The Science of Sleep : An Ayurvedic View
Article by Dr. Mahima. K. M
“Early to bed and early to rise makes a man healthy, wealthy, and wise.”
– Benjamin Franklin
Good sleep is essential for the good quality of life. A number of vital physiological changes occur during sleep and help people stay healthy and function at their best.
Ayurveda regards Nidra (sleep) as one of the most essential factors responsible for a healthy and fulfilling life. It is one of the trayopastambhas (three great subsidiary pillars) on which a person’s health is firmly balanced.
Here’s what the classical Ayurveda text Ashtanga Hrdayam has to say about sleep: “Happiness and unhappiness, nourishment (good physique) and emaciation, strength and debility, sexual prowess and impotence, knowledge and ignorance, life and death— all are dependent on sleep.”
Ayurvedic classics have clearly mentioned that one should never suppress the natural urge of sleep. Doing so causes delusion, excessive yawning, malaise, squeezing pain all over the body, drowsiness, lassitude, headache and heaviness in the head and eyes. Sleeping during the day in any season except summer is not advised as it vitiates all the three doshas.
Our Phones Are the New Caffeine
It may seem odd to go to bed two hours after sundown, but the only reason we stay up so late is the invention of artificial light. When we’re exposed to light, our body produces the hormone cortisol, which tells the brain to be alert, active and productive. As the sun sets, the body produces the hormone melatonin, which tells the brain to wind down and go to sleep. Electronics, especially phones, emit more cortisol-stimulating light rays than the sun itself.

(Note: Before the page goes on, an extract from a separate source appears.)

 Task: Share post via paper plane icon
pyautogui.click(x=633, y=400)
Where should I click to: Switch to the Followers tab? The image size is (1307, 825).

Looking at our phones and screens late into the night is suppressing melatonin and making our brains think that it’s still sunny out.
Staying awake at night produces dryness in the body along with complications of vitiated vata and pitta doshas, and decreased kapha dosha.
To ensure a sound sleep and thereby to improve the wellness of your body, follow these things:
· Avoid day sleep
· Turn off electronics at least one hour before you sleep
· Have your dinner two hours before sleep
· Go to sleep at regular time and wake up early.